- **Exercise description**
Go over the entries and report the lines where the word "tool" occurs.

- **Data to process**
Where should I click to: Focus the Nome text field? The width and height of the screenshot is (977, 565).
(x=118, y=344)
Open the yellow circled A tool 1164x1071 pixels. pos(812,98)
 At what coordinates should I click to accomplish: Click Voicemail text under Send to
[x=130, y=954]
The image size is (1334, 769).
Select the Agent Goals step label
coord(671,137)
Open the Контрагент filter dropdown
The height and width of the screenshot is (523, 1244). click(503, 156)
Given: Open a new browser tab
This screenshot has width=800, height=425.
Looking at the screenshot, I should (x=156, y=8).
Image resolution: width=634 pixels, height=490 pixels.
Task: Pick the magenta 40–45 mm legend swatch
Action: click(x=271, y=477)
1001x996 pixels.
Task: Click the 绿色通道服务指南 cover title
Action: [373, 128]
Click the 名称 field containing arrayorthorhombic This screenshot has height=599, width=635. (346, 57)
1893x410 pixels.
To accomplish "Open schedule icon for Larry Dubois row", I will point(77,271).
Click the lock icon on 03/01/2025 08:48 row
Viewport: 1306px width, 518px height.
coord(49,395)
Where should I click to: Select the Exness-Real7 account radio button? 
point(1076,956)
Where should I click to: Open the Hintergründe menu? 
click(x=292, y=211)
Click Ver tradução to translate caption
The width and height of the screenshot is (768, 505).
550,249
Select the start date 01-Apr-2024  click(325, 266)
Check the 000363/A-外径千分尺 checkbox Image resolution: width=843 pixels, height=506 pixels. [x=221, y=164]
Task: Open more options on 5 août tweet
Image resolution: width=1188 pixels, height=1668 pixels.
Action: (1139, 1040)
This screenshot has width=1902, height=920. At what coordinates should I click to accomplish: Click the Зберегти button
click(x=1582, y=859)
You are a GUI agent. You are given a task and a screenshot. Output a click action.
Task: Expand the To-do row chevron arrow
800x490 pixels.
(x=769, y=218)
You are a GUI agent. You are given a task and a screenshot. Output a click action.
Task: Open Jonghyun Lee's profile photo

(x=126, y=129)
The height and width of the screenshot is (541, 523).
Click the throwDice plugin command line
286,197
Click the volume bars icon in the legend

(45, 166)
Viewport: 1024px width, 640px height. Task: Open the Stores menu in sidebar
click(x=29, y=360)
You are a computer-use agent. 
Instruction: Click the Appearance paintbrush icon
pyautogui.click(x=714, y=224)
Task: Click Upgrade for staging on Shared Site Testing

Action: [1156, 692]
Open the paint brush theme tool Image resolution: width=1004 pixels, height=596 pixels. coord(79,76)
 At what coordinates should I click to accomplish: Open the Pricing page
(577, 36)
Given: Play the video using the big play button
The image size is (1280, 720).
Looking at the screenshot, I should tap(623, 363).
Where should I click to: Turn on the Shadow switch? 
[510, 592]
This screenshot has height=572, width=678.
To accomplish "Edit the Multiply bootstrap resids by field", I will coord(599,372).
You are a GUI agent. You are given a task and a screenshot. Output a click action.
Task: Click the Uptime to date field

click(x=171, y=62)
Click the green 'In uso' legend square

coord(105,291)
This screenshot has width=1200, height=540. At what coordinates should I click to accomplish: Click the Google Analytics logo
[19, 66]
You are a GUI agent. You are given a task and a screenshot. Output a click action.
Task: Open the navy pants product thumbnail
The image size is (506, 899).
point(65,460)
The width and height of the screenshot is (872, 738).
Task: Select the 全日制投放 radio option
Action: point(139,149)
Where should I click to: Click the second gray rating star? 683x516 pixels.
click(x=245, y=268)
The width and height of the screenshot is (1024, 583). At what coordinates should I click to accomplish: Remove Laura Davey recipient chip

- **Expected answer**
Open the yellow circled A tool 1164x1071 pixels. pos(812,98)
Open the paint brush theme tool Image resolution: width=1004 pixels, height=596 pixels. coord(79,76)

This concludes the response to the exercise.